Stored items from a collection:
<<<<

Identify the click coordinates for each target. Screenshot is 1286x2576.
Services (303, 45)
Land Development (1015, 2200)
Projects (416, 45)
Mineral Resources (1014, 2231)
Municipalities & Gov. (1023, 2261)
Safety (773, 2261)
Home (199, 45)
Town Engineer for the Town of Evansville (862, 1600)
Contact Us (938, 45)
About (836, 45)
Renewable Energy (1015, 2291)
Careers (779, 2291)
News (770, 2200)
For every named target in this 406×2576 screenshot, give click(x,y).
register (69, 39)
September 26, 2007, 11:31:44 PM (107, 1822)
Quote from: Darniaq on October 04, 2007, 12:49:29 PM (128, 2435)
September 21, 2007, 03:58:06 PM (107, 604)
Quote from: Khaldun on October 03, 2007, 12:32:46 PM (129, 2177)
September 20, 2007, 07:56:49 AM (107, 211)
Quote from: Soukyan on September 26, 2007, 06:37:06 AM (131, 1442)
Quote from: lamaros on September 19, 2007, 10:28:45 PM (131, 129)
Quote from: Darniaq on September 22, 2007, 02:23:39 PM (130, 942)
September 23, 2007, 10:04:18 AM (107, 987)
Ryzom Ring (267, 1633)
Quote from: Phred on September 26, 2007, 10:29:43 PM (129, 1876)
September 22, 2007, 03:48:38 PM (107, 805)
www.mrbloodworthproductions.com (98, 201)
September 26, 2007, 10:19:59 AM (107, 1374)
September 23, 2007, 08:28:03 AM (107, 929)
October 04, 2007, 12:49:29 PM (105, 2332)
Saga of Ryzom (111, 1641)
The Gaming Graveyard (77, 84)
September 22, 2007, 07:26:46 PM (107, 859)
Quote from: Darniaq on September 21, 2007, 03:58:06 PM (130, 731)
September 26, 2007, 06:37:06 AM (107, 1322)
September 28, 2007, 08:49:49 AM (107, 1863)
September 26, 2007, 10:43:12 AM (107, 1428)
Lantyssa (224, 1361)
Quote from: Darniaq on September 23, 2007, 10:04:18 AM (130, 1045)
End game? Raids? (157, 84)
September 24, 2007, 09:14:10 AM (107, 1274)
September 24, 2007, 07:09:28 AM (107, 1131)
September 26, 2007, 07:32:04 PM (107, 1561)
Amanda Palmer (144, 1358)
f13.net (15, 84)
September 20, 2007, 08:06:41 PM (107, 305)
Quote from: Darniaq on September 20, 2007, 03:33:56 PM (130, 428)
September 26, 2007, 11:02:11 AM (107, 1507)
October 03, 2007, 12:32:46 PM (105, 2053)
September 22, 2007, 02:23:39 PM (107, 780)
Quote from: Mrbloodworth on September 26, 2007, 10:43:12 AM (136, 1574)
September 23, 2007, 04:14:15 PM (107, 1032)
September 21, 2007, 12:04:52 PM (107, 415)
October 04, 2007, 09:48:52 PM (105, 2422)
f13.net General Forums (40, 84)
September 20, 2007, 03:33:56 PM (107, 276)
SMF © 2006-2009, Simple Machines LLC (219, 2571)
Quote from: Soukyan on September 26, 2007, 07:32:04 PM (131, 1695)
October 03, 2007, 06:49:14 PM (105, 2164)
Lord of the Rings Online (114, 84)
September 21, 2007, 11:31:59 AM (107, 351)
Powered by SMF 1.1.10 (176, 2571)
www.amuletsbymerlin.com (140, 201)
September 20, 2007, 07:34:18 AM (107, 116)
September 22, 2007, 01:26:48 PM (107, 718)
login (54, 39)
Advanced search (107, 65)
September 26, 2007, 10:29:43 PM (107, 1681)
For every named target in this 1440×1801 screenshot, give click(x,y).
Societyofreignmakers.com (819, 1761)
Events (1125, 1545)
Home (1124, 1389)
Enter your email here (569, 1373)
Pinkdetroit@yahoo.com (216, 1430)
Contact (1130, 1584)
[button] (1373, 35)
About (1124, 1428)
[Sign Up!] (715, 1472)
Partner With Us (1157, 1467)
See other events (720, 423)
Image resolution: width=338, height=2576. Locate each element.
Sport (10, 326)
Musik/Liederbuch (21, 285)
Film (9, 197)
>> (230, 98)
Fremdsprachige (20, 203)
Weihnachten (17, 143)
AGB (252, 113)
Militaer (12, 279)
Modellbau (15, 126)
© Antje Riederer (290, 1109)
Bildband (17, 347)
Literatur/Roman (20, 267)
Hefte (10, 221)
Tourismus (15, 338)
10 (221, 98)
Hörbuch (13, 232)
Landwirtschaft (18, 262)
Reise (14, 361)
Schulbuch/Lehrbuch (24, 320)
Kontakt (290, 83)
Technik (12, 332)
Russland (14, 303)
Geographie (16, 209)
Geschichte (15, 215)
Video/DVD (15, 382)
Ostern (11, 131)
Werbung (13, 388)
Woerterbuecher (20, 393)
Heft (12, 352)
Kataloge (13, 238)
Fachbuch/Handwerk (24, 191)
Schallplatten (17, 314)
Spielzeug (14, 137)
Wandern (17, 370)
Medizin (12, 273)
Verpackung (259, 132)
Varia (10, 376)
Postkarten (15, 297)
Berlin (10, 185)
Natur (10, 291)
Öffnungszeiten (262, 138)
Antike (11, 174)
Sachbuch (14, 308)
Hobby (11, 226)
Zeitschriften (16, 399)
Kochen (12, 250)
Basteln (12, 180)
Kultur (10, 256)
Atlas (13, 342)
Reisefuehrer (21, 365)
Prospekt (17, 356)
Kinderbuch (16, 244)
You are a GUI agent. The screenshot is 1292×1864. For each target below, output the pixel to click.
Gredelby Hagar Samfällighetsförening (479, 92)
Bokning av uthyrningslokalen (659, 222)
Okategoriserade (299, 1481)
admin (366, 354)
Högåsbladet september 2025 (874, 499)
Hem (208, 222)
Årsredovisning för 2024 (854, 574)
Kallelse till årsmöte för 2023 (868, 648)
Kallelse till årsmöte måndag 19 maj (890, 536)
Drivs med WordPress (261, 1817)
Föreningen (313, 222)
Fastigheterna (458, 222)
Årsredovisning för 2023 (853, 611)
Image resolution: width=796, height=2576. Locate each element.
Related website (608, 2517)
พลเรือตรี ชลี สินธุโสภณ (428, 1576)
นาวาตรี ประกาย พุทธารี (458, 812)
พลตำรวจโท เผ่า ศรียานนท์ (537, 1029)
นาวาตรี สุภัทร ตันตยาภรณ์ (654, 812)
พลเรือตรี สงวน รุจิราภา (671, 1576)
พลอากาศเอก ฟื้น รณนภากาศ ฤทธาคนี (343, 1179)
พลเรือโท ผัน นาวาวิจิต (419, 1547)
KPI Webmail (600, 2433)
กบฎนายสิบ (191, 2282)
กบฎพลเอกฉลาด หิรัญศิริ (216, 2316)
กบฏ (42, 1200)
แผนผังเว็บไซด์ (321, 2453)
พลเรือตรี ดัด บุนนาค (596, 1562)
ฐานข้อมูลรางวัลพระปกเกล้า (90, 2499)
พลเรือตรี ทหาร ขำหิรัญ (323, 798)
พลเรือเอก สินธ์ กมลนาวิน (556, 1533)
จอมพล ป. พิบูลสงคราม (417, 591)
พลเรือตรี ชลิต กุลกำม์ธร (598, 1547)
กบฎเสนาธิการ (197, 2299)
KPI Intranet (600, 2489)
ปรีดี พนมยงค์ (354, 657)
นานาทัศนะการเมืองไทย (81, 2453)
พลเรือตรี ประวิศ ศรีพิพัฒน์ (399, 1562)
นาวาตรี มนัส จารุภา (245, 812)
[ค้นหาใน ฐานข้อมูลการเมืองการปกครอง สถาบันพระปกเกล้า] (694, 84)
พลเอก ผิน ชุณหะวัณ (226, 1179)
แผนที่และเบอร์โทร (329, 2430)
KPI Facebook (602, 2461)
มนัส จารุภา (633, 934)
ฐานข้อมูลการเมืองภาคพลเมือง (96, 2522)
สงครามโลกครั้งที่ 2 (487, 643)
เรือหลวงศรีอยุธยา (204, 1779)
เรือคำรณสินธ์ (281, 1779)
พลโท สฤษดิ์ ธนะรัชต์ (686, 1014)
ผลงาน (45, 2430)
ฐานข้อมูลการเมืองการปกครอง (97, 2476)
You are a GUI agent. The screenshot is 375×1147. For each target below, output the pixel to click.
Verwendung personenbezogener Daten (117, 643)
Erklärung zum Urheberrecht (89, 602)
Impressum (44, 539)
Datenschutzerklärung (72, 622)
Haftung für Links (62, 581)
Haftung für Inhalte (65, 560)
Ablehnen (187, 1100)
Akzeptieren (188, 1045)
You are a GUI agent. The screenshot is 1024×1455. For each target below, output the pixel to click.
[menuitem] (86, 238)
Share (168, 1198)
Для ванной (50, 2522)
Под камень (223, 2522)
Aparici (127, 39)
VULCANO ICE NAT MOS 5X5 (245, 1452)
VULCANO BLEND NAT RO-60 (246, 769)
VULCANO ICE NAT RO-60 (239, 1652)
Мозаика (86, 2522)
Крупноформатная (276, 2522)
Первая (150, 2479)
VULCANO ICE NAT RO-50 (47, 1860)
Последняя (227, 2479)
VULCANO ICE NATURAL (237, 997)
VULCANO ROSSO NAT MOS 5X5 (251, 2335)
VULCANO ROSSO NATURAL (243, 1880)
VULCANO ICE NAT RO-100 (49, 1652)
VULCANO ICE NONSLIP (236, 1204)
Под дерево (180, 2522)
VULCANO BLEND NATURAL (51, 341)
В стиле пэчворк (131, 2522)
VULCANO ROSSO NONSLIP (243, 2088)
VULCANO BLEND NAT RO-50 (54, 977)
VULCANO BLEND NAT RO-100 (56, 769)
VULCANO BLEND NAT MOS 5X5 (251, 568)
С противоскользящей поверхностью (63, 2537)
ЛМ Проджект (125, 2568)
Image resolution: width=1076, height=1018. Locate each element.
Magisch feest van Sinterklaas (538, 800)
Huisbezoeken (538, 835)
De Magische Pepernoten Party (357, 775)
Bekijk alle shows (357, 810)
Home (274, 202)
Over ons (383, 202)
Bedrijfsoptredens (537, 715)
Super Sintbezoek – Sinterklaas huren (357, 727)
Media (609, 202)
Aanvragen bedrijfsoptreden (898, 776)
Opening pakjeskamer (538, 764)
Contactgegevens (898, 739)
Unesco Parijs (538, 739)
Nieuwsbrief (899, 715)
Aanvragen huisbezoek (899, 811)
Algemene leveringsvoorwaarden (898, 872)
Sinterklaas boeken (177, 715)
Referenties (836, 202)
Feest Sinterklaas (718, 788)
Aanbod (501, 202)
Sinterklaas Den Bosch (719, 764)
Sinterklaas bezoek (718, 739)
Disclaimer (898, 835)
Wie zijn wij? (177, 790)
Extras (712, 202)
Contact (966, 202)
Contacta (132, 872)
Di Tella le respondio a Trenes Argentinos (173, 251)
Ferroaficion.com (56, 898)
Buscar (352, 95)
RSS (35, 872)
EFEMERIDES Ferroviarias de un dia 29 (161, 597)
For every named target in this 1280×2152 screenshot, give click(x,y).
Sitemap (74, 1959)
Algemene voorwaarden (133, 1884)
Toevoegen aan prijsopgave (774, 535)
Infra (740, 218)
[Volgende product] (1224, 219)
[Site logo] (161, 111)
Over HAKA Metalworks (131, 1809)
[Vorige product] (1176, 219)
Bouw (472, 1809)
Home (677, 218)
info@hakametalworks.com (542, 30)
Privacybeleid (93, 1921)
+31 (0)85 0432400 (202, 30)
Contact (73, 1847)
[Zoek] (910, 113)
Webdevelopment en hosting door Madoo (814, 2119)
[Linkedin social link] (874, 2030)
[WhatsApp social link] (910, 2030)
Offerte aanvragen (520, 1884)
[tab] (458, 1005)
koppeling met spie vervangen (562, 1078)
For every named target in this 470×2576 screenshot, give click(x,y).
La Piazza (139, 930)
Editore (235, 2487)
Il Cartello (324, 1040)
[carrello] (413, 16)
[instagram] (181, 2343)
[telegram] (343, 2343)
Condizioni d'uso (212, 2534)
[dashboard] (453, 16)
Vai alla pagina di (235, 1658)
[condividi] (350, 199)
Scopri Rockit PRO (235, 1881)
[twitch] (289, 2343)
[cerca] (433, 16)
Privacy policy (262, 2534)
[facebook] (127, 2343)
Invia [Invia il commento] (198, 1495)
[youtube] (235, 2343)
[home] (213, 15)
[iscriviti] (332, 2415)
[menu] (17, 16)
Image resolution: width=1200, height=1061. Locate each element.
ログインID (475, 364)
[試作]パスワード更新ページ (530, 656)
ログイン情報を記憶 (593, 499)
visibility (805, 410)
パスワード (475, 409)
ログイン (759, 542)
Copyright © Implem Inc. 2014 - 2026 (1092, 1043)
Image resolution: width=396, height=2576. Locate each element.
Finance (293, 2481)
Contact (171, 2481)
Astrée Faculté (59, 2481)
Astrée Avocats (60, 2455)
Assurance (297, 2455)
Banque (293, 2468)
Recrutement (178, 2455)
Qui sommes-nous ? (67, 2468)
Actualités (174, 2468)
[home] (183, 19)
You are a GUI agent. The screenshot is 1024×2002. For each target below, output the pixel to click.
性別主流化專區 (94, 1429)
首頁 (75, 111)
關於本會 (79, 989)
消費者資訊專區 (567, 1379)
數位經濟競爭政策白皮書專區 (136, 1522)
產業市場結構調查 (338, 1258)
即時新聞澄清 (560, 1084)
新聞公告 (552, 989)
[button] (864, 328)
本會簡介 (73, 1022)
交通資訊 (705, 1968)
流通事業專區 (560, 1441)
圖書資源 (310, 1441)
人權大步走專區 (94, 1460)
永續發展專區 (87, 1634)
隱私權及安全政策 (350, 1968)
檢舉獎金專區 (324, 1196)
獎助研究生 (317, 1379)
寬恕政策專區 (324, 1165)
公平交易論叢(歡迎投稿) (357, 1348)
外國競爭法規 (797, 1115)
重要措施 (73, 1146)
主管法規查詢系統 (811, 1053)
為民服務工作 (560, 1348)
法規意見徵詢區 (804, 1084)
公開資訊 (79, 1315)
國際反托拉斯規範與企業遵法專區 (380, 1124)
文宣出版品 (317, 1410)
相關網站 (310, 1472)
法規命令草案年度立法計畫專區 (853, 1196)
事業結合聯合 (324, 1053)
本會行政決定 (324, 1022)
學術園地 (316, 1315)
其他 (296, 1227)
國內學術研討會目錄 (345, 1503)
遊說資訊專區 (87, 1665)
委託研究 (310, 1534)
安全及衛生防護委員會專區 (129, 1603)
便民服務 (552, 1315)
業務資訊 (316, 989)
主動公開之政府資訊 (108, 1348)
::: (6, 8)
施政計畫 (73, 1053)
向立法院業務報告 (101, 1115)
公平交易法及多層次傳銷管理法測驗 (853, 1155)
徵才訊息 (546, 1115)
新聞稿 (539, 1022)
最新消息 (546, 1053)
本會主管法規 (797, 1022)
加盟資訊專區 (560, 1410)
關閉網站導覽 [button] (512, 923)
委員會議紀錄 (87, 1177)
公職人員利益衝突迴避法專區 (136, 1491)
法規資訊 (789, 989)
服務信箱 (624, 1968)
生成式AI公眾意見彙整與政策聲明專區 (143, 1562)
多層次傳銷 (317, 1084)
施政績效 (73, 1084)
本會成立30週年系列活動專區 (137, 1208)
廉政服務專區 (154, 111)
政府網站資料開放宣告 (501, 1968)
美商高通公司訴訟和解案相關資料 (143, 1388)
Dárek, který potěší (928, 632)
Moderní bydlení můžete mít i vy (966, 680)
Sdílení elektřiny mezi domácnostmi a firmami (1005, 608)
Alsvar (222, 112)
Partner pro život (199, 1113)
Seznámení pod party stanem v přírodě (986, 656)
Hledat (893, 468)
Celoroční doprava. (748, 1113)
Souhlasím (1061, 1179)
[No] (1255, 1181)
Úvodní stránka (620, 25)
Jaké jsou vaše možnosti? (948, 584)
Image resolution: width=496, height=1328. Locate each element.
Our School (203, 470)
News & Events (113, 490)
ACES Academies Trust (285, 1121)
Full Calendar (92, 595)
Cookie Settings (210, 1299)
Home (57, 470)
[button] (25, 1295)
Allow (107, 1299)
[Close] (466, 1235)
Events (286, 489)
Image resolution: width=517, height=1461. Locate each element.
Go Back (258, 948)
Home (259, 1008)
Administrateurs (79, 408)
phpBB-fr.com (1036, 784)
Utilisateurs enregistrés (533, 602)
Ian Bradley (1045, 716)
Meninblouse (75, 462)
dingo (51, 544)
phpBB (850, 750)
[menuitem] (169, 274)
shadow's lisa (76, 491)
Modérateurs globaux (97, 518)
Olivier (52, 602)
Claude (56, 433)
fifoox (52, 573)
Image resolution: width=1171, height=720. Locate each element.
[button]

>>>>

** Instructions for the task **
List each row above that contains the word "every", copying the row in full.

** Exercise result **
For every named target in this 406×2576 screenshot, give click(x,y).
For every named target in this 1440×1801 screenshot, give click(x,y).
For every named target in this 1280×2152 screenshot, give click(x,y).
For every named target in this 470×2576 screenshot, give click(x,y).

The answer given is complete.